In the case of Bicycle helmets the facts are simply not where many people believe them to be. Not the fact of dueling studies—which makes a convenient excuse to reject all accumulated knowledge and fall back on conviction—but the facts of what studies have been conducted, their strengths and weaknesses, and what results to look for if you do hope to improve overall public health and safety.
Anyone that wants a rounded opinion on the topic should spend fifteen minutes reading Bicycle helmets—especially anyone that wants to tell others what do, to ‘raise awareness’, or most critically to legislate. If it helps, there is something of the cigarette industry drama there, troubling reports by a corporation that has friends in several governments:
Another source of field experience is our experience with damaged helmets returned to customer service… I collected damaged infant/toddler helmets for several months in 1995. Not only did I not see bottomed out helmets, I didn’t see any helmet showing signs of crushing on the inside.

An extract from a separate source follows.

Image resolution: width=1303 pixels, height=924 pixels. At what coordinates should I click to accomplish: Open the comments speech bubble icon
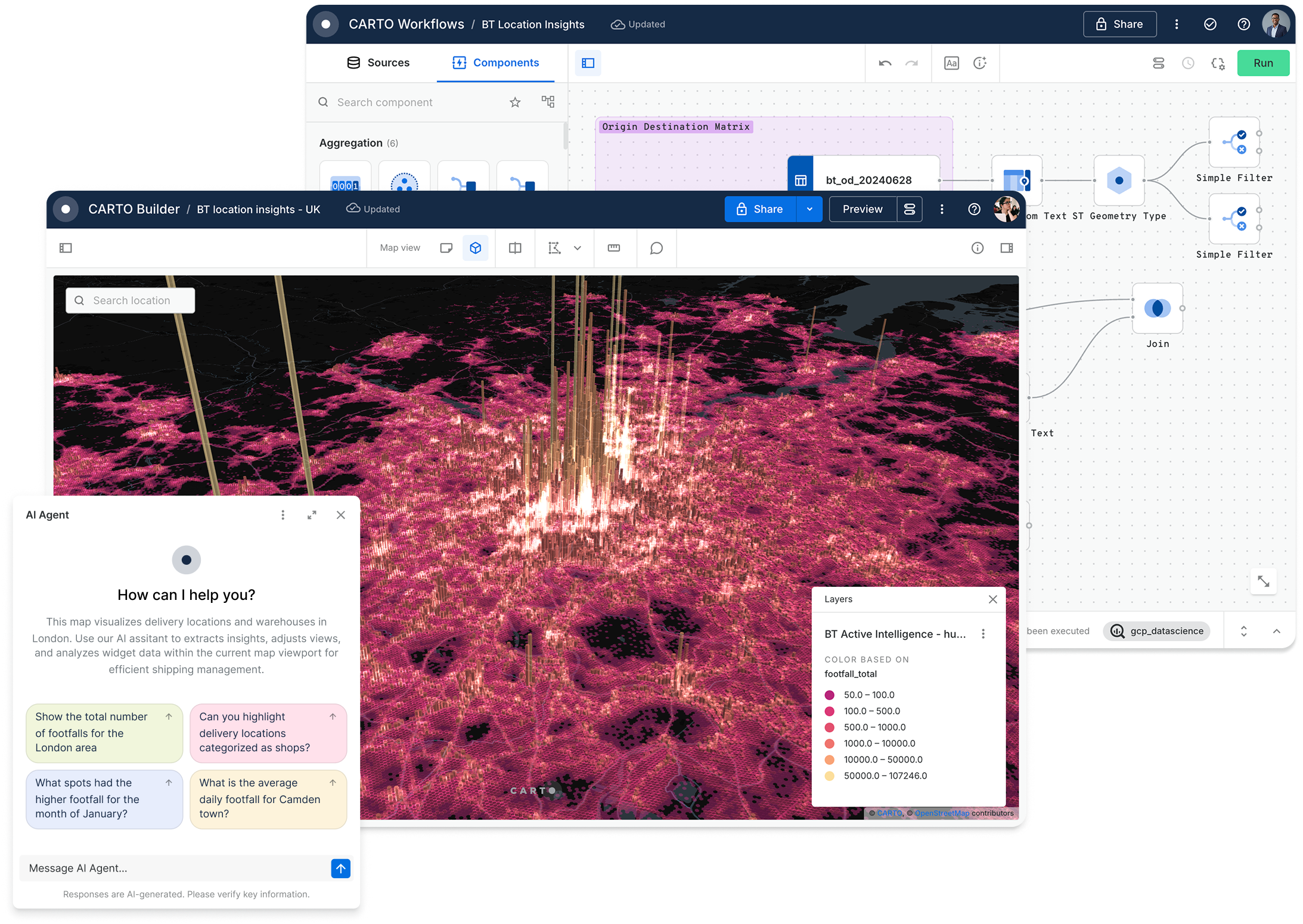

Yes, that’s an engineer for Bell, the company that convinced gullible Australia to enshrine its product in the law of the land. The problem is that the whole point of these helmets is to absorb energy, the same as crumple zones in a car. If they fail to compress and instead transfer their energy to the skull, they are acting like nothing but gigantic shiny hats. If. There’s no point in extending the helmet war by overreaching.
But it’s hard not to finish the page with a dimmer view of helmets. If you started out supporting government enforced helmet use for adults, you’re likely to come away with the idea that the issue is so uncertain that adults should be able to make their own choice about their own bodies. Or if you already had this ‘libertarian’ notion, the next step is a belief that government funds are better spent in ways that have been shown to lower death and injury rates, and that nagging friends and family is actually just rude. After that it’s the realm of the personal. Should I wear one to the store? Should I even wear one for athletic cycling? Should I cycle in the nude, while reading Karl Marx?
Make up your own mind, but beware: This process is known to produce monoculture-incompatible results.